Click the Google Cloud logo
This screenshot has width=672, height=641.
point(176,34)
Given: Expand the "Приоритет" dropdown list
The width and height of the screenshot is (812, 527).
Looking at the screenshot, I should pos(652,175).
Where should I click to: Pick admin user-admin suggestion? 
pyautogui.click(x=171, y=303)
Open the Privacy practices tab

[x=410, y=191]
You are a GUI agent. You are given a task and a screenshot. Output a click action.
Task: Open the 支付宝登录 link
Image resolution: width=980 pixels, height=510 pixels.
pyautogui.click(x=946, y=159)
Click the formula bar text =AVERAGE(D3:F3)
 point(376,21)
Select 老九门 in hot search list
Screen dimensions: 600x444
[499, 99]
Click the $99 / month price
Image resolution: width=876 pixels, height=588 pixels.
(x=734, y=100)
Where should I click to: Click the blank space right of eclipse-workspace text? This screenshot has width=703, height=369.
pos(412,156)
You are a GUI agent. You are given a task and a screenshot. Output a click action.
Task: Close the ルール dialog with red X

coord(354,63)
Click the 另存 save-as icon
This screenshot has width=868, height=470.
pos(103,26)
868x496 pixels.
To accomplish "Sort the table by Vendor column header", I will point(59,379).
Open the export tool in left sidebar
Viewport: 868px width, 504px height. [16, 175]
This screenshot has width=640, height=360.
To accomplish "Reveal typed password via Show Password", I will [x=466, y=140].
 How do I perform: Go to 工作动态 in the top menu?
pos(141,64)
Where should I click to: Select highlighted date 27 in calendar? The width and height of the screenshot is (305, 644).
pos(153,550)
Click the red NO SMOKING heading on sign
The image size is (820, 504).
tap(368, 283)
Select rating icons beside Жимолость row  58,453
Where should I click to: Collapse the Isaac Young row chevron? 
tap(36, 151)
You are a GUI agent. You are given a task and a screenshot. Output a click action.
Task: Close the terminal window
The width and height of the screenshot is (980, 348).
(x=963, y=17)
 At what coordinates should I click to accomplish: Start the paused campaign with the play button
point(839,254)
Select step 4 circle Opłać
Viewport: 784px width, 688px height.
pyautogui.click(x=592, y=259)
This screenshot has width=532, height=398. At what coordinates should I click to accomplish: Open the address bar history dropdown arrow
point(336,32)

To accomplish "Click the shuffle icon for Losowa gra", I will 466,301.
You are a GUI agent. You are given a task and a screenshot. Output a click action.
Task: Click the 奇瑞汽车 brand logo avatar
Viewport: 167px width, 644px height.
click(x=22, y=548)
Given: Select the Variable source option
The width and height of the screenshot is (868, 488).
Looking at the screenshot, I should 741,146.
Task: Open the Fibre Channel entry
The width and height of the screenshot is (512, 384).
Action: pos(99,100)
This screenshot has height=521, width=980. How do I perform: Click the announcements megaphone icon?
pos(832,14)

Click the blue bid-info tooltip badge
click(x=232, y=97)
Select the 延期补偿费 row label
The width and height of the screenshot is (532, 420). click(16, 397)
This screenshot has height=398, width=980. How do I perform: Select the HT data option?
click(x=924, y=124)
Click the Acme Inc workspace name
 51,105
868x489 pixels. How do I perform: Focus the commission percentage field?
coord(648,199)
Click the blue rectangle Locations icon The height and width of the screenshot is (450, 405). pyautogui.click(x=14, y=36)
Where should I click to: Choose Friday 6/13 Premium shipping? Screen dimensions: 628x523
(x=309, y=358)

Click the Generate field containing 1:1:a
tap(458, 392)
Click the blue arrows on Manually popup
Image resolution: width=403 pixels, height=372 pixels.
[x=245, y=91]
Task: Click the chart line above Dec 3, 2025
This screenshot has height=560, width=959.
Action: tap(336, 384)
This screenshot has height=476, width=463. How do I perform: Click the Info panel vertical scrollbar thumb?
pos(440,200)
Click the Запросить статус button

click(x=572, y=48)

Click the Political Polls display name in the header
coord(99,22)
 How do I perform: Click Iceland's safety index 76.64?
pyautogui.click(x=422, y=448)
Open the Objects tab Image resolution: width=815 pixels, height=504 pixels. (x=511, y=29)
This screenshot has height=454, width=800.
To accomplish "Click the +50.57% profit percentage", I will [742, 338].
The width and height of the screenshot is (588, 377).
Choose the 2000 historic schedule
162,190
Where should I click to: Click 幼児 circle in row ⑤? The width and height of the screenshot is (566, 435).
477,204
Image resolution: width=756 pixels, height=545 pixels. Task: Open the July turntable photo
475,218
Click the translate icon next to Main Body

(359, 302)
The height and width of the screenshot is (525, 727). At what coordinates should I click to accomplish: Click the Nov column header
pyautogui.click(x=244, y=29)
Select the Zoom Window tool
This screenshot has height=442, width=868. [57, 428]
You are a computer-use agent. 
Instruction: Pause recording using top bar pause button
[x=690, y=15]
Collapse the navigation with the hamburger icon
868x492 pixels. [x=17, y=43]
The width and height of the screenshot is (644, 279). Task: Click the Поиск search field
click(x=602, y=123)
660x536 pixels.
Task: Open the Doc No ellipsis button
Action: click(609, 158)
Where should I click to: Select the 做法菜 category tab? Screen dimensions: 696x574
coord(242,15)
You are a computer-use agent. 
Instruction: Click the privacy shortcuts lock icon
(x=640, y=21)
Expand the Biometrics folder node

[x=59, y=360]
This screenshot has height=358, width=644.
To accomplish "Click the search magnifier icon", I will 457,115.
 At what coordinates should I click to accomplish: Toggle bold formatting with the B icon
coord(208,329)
++++++++++++++++++++
PROMPT
Working from the material above, reproduce it in full and unchanged.

SOLUTION FOR THIS PROBLEM
Click the Google Cloud logo
This screenshot has width=672, height=641.
point(176,34)
Given: Expand the "Приоритет" dropdown list
The width and height of the screenshot is (812, 527).
Looking at the screenshot, I should pos(652,175).
Where should I click to: Pick admin user-admin suggestion? 
pyautogui.click(x=171, y=303)
Open the Privacy practices tab

[x=410, y=191]
You are a GUI agent. You are given a task and a screenshot. Output a click action.
Task: Open the 支付宝登录 link
Image resolution: width=980 pixels, height=510 pixels.
pyautogui.click(x=946, y=159)
Click the formula bar text =AVERAGE(D3:F3)
 point(376,21)
Select 老九门 in hot search list
Screen dimensions: 600x444
[499, 99]
Click the $99 / month price
Image resolution: width=876 pixels, height=588 pixels.
(x=734, y=100)
Where should I click to: Click the blank space right of eclipse-workspace text? This screenshot has width=703, height=369.
pos(412,156)
You are a GUI agent. You are given a task and a screenshot. Output a click action.
Task: Close the ルール dialog with red X

coord(354,63)
Click the 另存 save-as icon
This screenshot has width=868, height=470.
pos(103,26)
868x496 pixels.
To accomplish "Sort the table by Vendor column header", I will point(59,379).
Open the export tool in left sidebar
Viewport: 868px width, 504px height. [16, 175]
This screenshot has width=640, height=360.
To accomplish "Reveal typed password via Show Password", I will [x=466, y=140].
 How do I perform: Go to 工作动态 in the top menu?
pos(141,64)
Where should I click to: Select highlighted date 27 in calendar? The width and height of the screenshot is (305, 644).
pos(153,550)
Click the red NO SMOKING heading on sign
The image size is (820, 504).
tap(368, 283)
Select rating icons beside Жимолость row  58,453
Where should I click to: Collapse the Isaac Young row chevron? 
tap(36, 151)
You are a GUI agent. You are given a task and a screenshot. Output a click action.
Task: Close the terminal window
The width and height of the screenshot is (980, 348).
(x=963, y=17)
 At what coordinates should I click to accomplish: Start the paused campaign with the play button
point(839,254)
Select step 4 circle Opłać
Viewport: 784px width, 688px height.
pyautogui.click(x=592, y=259)
This screenshot has width=532, height=398. At what coordinates should I click to accomplish: Open the address bar history dropdown arrow
point(336,32)

To accomplish "Click the shuffle icon for Losowa gra", I will 466,301.
You are a GUI agent. You are given a task and a screenshot. Output a click action.
Task: Click the 奇瑞汽车 brand logo avatar
Viewport: 167px width, 644px height.
click(x=22, y=548)
Given: Select the Variable source option
The width and height of the screenshot is (868, 488).
Looking at the screenshot, I should 741,146.
Task: Open the Fibre Channel entry
The width and height of the screenshot is (512, 384).
Action: pos(99,100)
This screenshot has height=521, width=980. How do I perform: Click the announcements megaphone icon?
pos(832,14)

Click the blue bid-info tooltip badge
click(x=232, y=97)
Select the 延期补偿费 row label
The width and height of the screenshot is (532, 420). click(16, 397)
This screenshot has height=398, width=980. How do I perform: Select the HT data option?
click(x=924, y=124)
Click the Acme Inc workspace name
 51,105
868x489 pixels. How do I perform: Focus the commission percentage field?
coord(648,199)
Click the blue rectangle Locations icon The height and width of the screenshot is (450, 405). pyautogui.click(x=14, y=36)
Where should I click to: Choose Friday 6/13 Premium shipping? Screen dimensions: 628x523
(x=309, y=358)

Click the Generate field containing 1:1:a
tap(458, 392)
Click the blue arrows on Manually popup
Image resolution: width=403 pixels, height=372 pixels.
[x=245, y=91]
Task: Click the chart line above Dec 3, 2025
This screenshot has height=560, width=959.
Action: tap(336, 384)
This screenshot has height=476, width=463. How do I perform: Click the Info panel vertical scrollbar thumb?
pos(440,200)
Click the Запросить статус button

click(x=572, y=48)

Click the Political Polls display name in the header
coord(99,22)
 How do I perform: Click Iceland's safety index 76.64?
pyautogui.click(x=422, y=448)
Open the Objects tab Image resolution: width=815 pixels, height=504 pixels. (x=511, y=29)
This screenshot has height=454, width=800.
To accomplish "Click the +50.57% profit percentage", I will [742, 338].
The width and height of the screenshot is (588, 377).
Choose the 2000 historic schedule
162,190
Where should I click to: Click 幼児 circle in row ⑤? The width and height of the screenshot is (566, 435).
477,204
Image resolution: width=756 pixels, height=545 pixels. Task: Open the July turntable photo
475,218
Click the translate icon next to Main Body

(359, 302)
The height and width of the screenshot is (525, 727). At what coordinates should I click to accomplish: Click the Nov column header
pyautogui.click(x=244, y=29)
Select the Zoom Window tool
This screenshot has height=442, width=868. [57, 428]
You are a computer-use agent. 
Instruction: Pause recording using top bar pause button
[x=690, y=15]
Collapse the navigation with the hamburger icon
868x492 pixels. [x=17, y=43]
The width and height of the screenshot is (644, 279). Task: Click the Поиск search field
click(x=602, y=123)
660x536 pixels.
Task: Open the Doc No ellipsis button
Action: click(609, 158)
Where should I click to: Select the 做法菜 category tab? Screen dimensions: 696x574
coord(242,15)
You are a computer-use agent. 
Instruction: Click the privacy shortcuts lock icon
(x=640, y=21)
Expand the Biometrics folder node

[x=59, y=360]
This screenshot has height=358, width=644.
To accomplish "Click the search magnifier icon", I will 457,115.
 At what coordinates should I click to accomplish: Toggle bold formatting with the B icon
coord(208,329)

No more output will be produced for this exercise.